*** Block opens ***
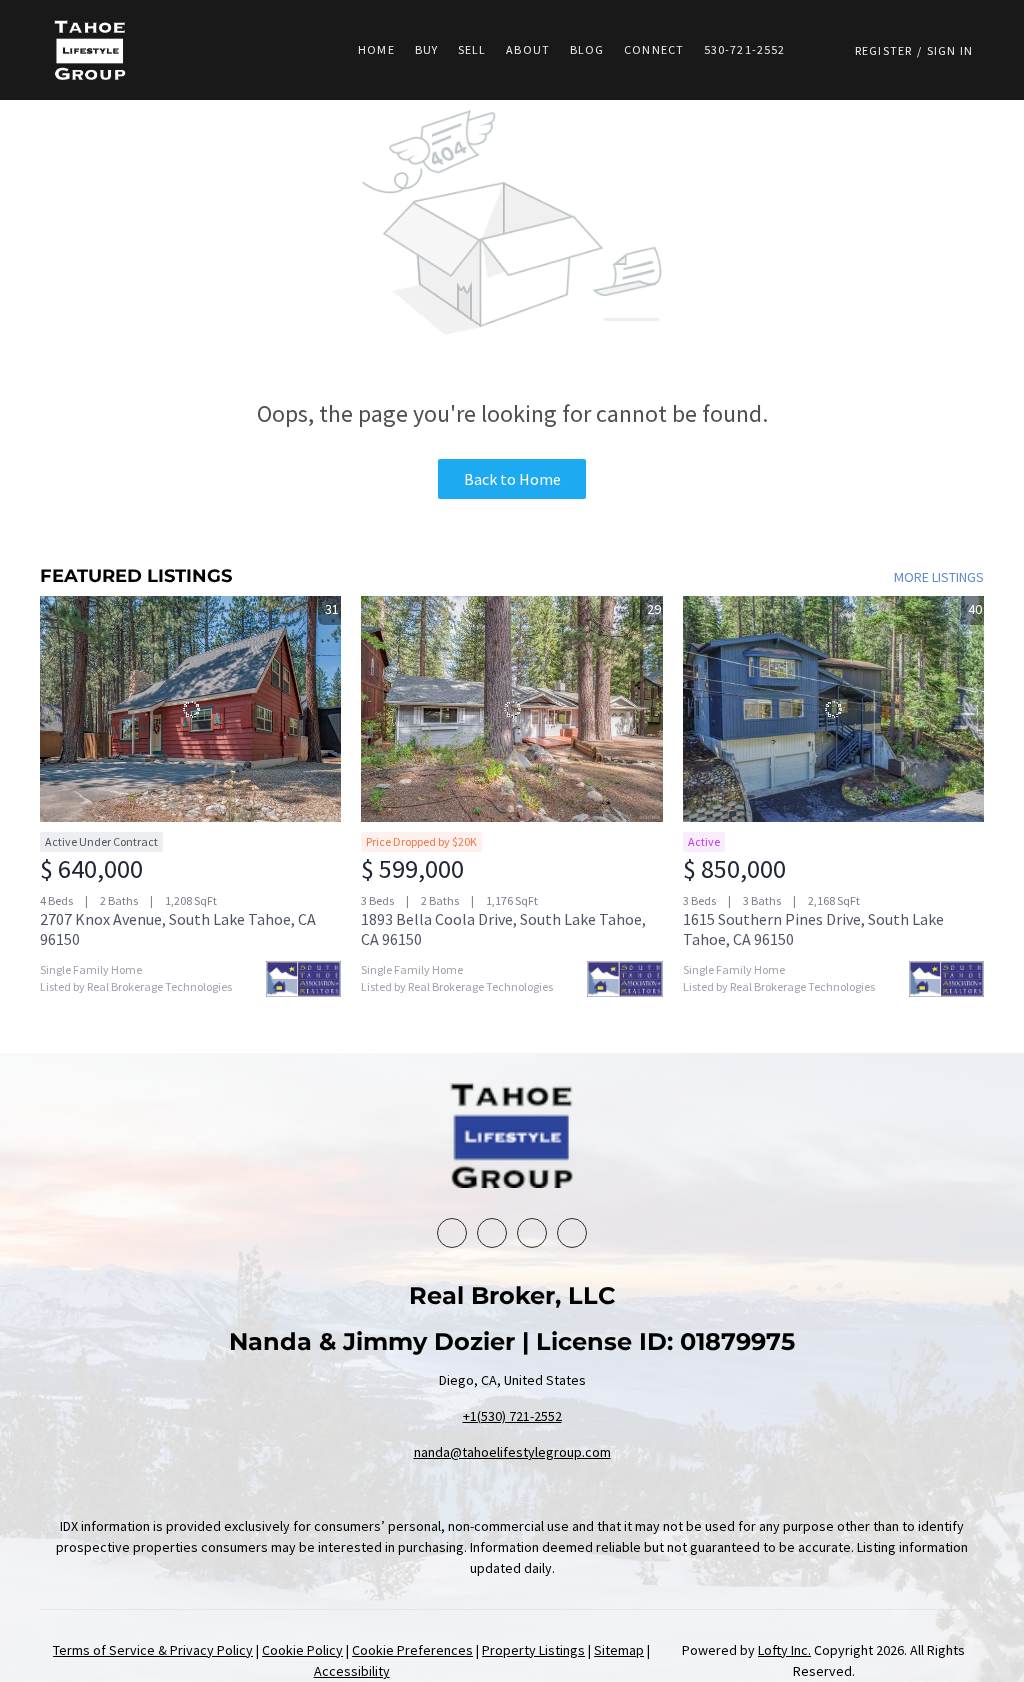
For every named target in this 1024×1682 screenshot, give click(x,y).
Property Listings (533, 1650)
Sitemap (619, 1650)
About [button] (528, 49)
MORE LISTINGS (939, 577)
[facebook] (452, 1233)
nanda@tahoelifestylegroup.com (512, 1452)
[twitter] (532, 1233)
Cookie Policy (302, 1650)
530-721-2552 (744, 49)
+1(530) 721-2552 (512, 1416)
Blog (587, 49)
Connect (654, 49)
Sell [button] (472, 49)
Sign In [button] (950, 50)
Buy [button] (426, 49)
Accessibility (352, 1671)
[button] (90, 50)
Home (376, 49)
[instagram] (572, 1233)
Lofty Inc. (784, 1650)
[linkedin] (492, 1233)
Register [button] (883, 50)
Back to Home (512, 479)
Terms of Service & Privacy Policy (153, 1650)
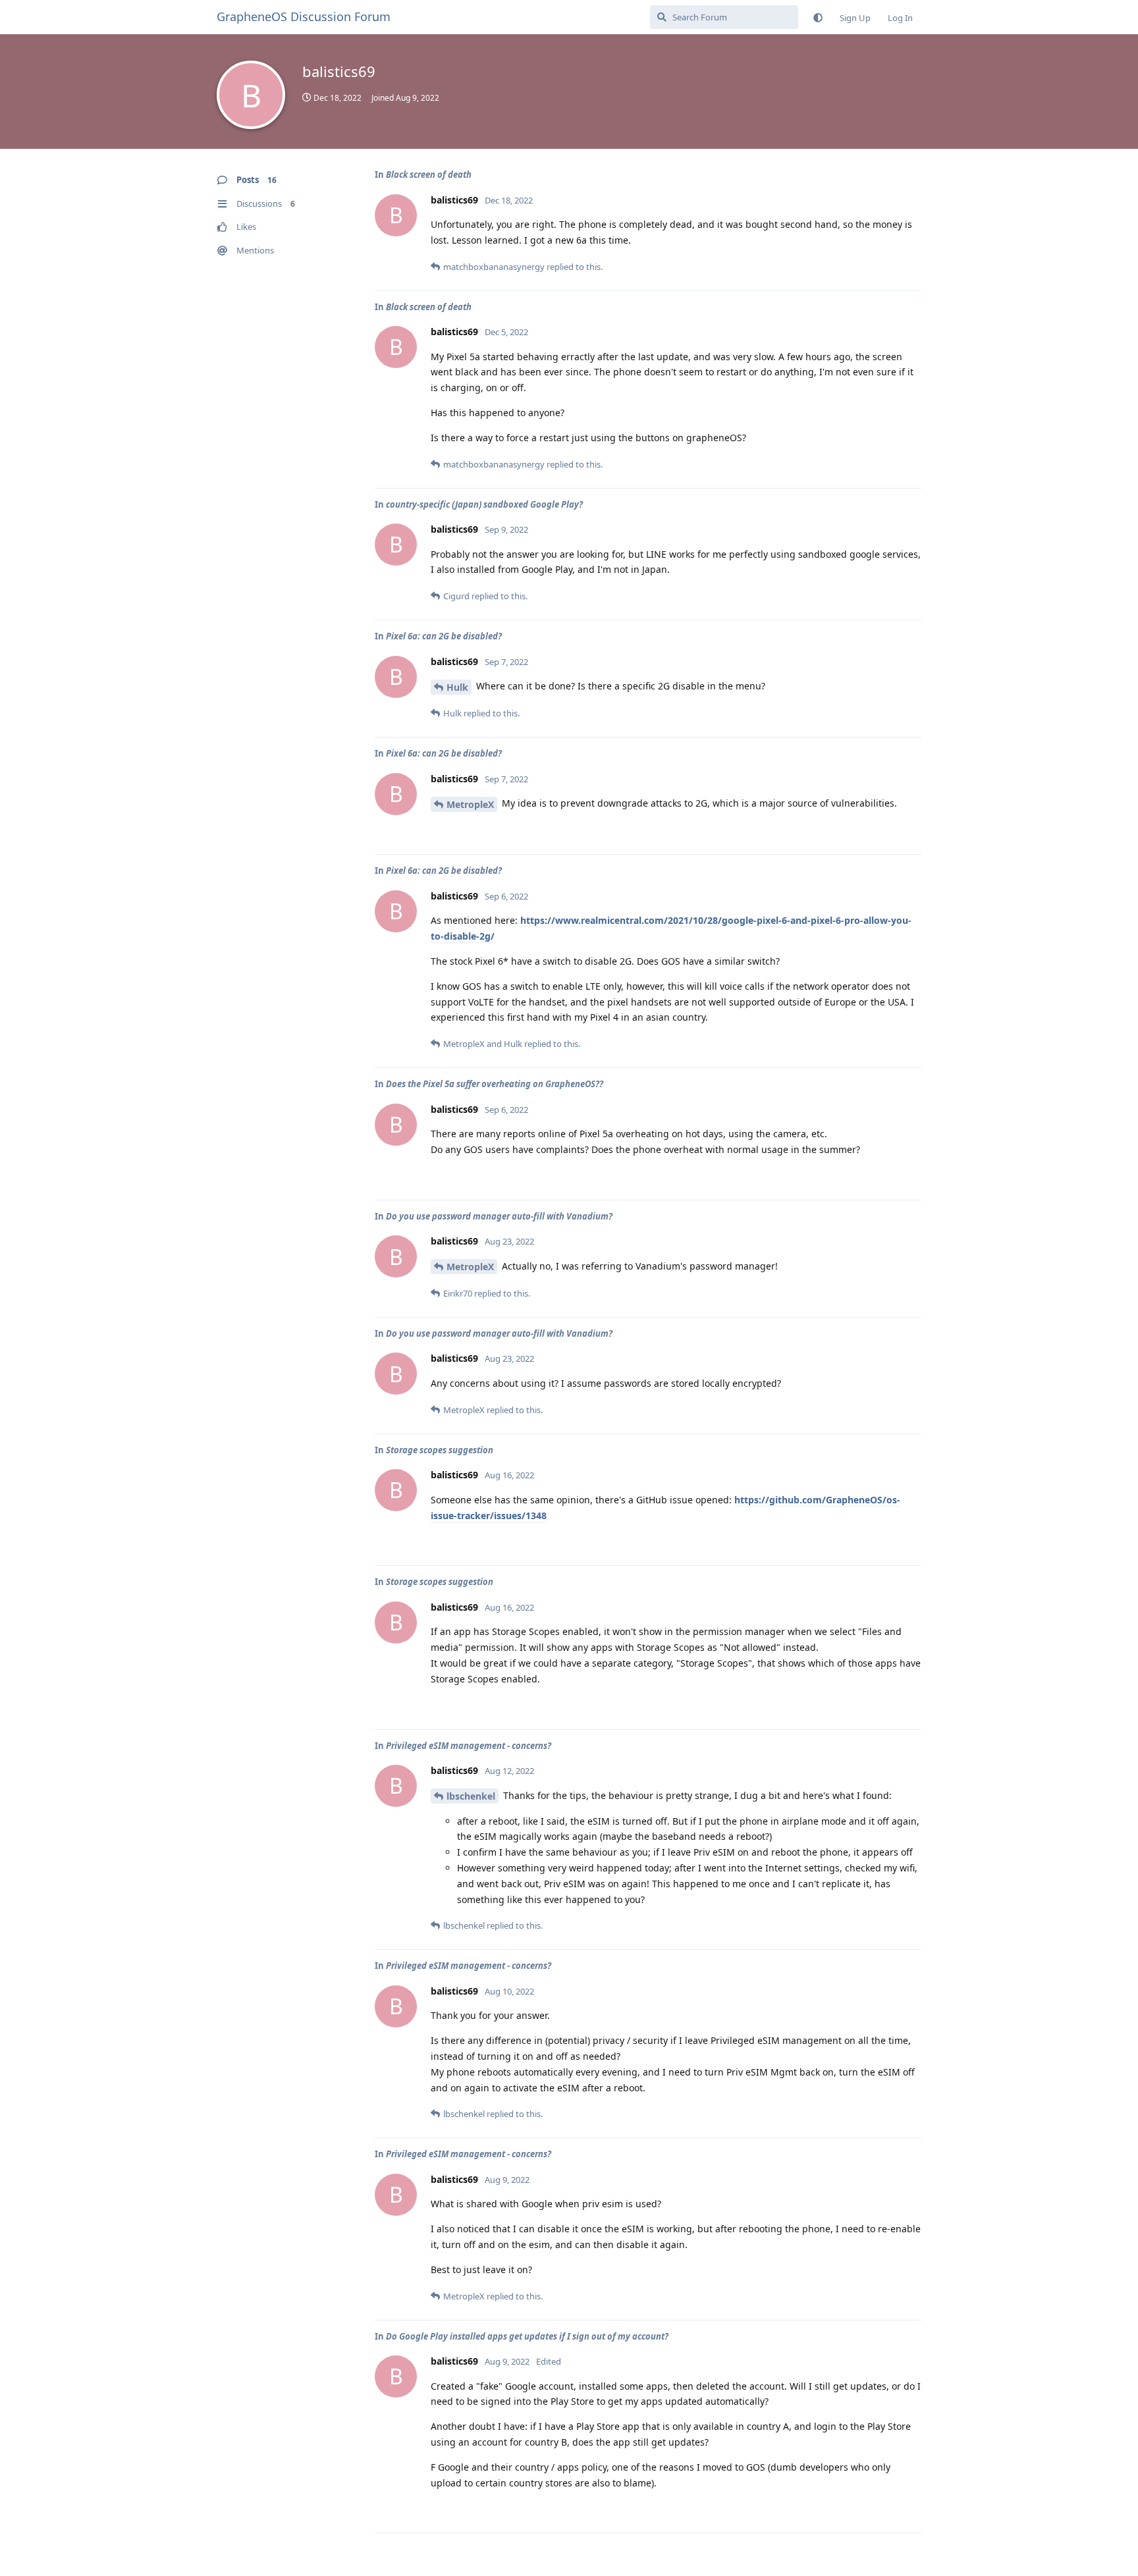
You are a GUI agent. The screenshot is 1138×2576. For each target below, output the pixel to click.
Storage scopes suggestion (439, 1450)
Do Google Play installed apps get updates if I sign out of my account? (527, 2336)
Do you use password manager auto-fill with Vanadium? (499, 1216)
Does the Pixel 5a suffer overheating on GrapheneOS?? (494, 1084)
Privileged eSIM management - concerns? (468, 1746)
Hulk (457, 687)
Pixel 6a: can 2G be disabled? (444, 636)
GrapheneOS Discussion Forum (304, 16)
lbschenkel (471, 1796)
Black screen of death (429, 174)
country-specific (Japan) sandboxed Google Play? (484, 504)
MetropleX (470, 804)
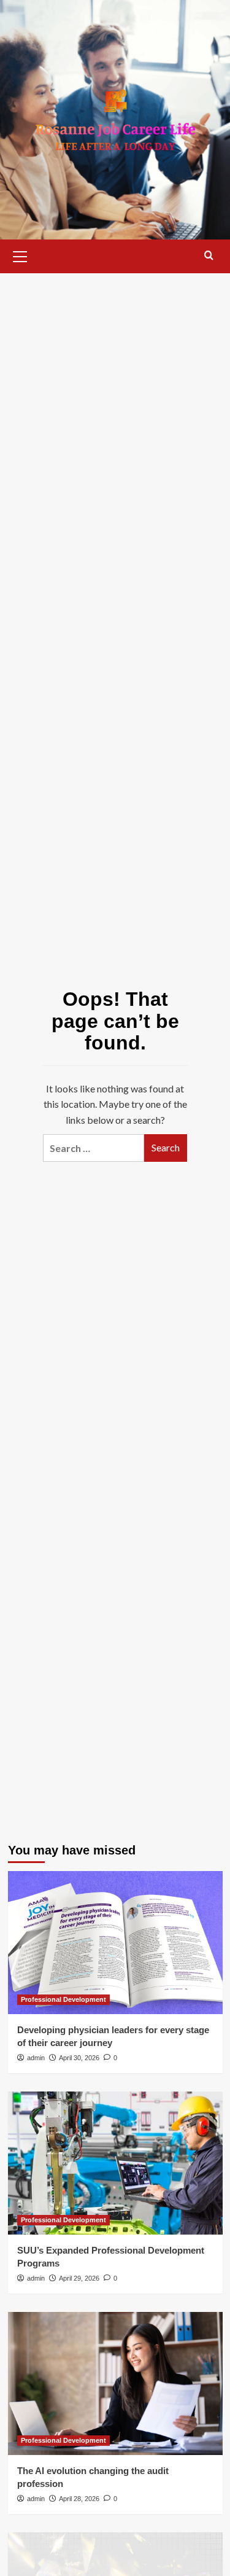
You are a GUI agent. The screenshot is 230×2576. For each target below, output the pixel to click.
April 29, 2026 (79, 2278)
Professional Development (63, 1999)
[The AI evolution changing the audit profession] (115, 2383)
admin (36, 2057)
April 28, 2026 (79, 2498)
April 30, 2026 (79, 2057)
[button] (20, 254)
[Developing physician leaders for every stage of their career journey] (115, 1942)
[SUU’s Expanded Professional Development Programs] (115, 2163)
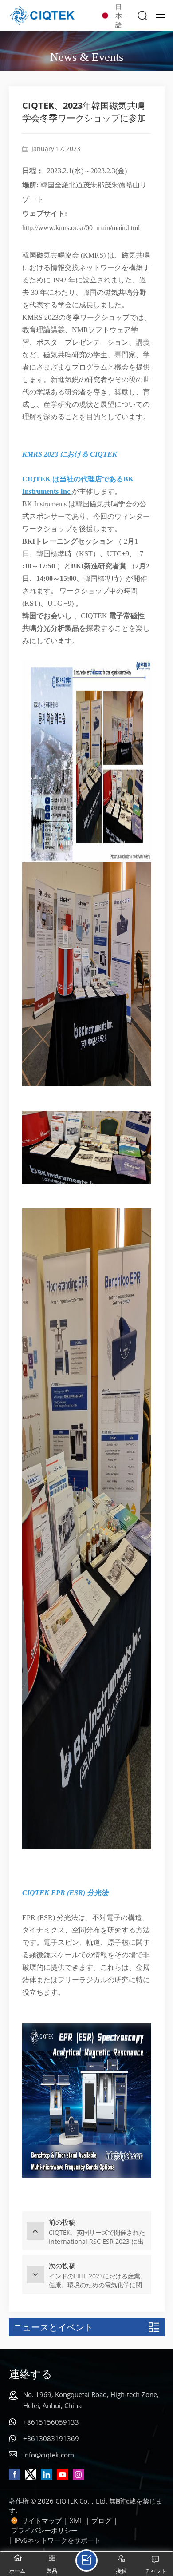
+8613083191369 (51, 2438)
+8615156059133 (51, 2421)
*** Block closes ***
• **HOW TO COMPLETE THIS TASK**
The complete listing must be transcribed verbatim, and all pictures are to be omitted.

• **OUTPUT FOR THIS TASK**
For every named target in this 1024×1682 screenshot, give click(x,y).
Property Listings (533, 1650)
Sitemap (619, 1650)
About [button] (528, 49)
MORE LISTINGS (939, 577)
[facebook] (452, 1233)
nanda@tahoelifestylegroup.com (512, 1452)
[twitter] (532, 1233)
Cookie Policy (302, 1650)
530-721-2552 (744, 49)
+1(530) 721-2552 (512, 1416)
Blog (587, 49)
Connect (654, 49)
Sell [button] (472, 49)
Sign In [button] (950, 50)
Buy [button] (426, 49)
Accessibility (352, 1671)
[button] (90, 50)
Home (376, 49)
[instagram] (572, 1233)
Lofty Inc. (784, 1650)
[linkedin] (492, 1233)
Register [button] (883, 50)
Back to Home (512, 479)
Terms of Service & Privacy Policy (153, 1650)
You are a GUI agent. The screenshot is 1138×2576. For each target below, output the pixel to click.
Storage scopes suggestion (439, 1450)
Do Google Play installed apps get updates if I sign out of my account? (527, 2336)
Do you use password manager auto-fill with Vanadium? (499, 1216)
Does the Pixel 5a suffer overheating on GrapheneOS?? (494, 1084)
Privileged eSIM management - concerns? (468, 1746)
Hulk (457, 687)
Pixel 6a: can 2G be disabled? (444, 636)
GrapheneOS Discussion Forum (304, 16)
lbschenkel (471, 1796)
Black screen of death (429, 174)
country-specific (Japan) sandboxed Google Play? (484, 504)
MetropleX (470, 804)
You are a GUI agent. The screenshot is 230×2576. For each target below, output the pixel to click.
April 29, 2026 (79, 2278)
Professional Development (63, 1999)
[The AI evolution changing the audit profession] (115, 2383)
admin (36, 2057)
April 28, 2026 (79, 2498)
April 30, 2026 (79, 2057)
[button] (20, 254)
[Developing physician leaders for every stage of their career journey] (115, 1942)
[SUU’s Expanded Professional Development Programs] (115, 2163)
+8613083191369 (51, 2438)
+8615156059133 (51, 2421)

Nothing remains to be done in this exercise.